Saved entries
- - -

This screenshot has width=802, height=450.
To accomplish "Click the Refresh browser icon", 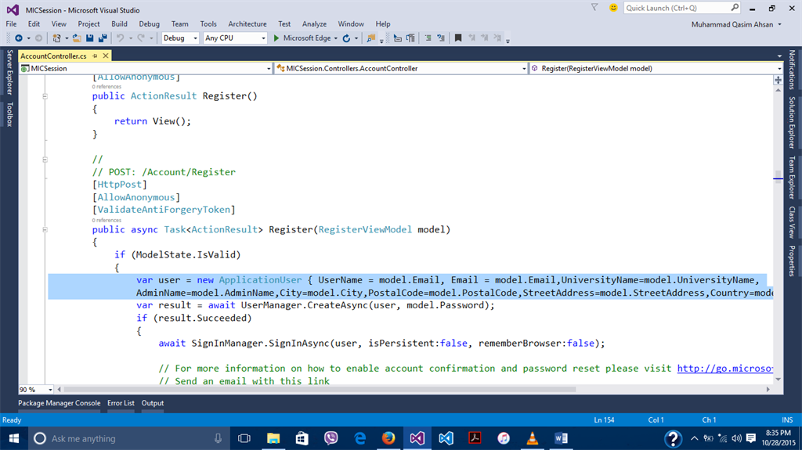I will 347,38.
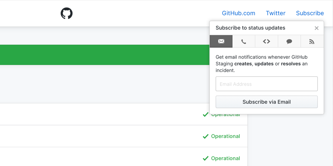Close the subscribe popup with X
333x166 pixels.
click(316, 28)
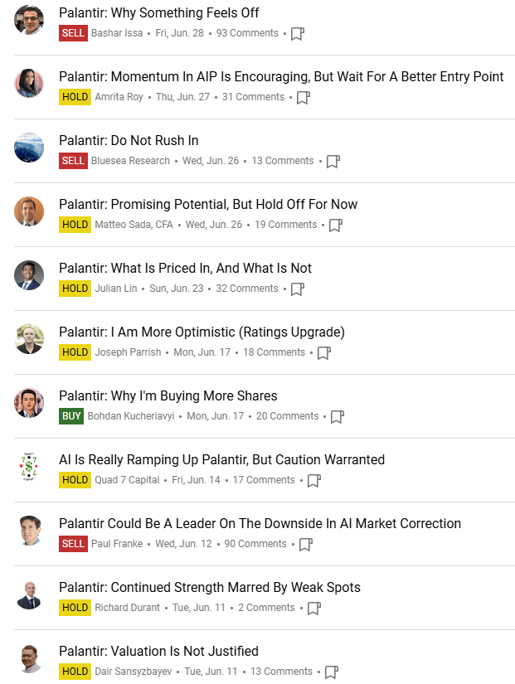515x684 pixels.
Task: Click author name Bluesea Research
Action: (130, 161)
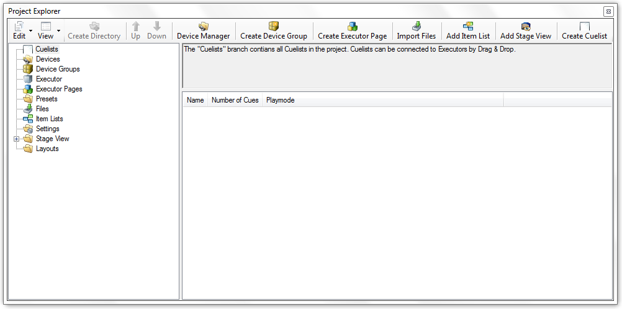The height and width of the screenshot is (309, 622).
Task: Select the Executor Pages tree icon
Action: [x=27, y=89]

- - -

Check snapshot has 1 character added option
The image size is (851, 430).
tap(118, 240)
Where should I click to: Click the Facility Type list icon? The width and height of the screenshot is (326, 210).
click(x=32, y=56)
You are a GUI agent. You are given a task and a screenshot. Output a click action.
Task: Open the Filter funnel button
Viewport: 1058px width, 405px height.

- - -

Exercise description: Using the entries above, output exactly the lines between the line holding "Where should I" and the line holding "Viewport: 1058px width, 405px height.", end lines included, and nothing more.

Exercise answer:
Where should I click to: Click the Facility Type list icon? The width and height of the screenshot is (326, 210).
click(x=32, y=56)
You are a GUI agent. You are given a task and a screenshot. Output a click action.
Task: Open the Filter funnel button
Viewport: 1058px width, 405px height.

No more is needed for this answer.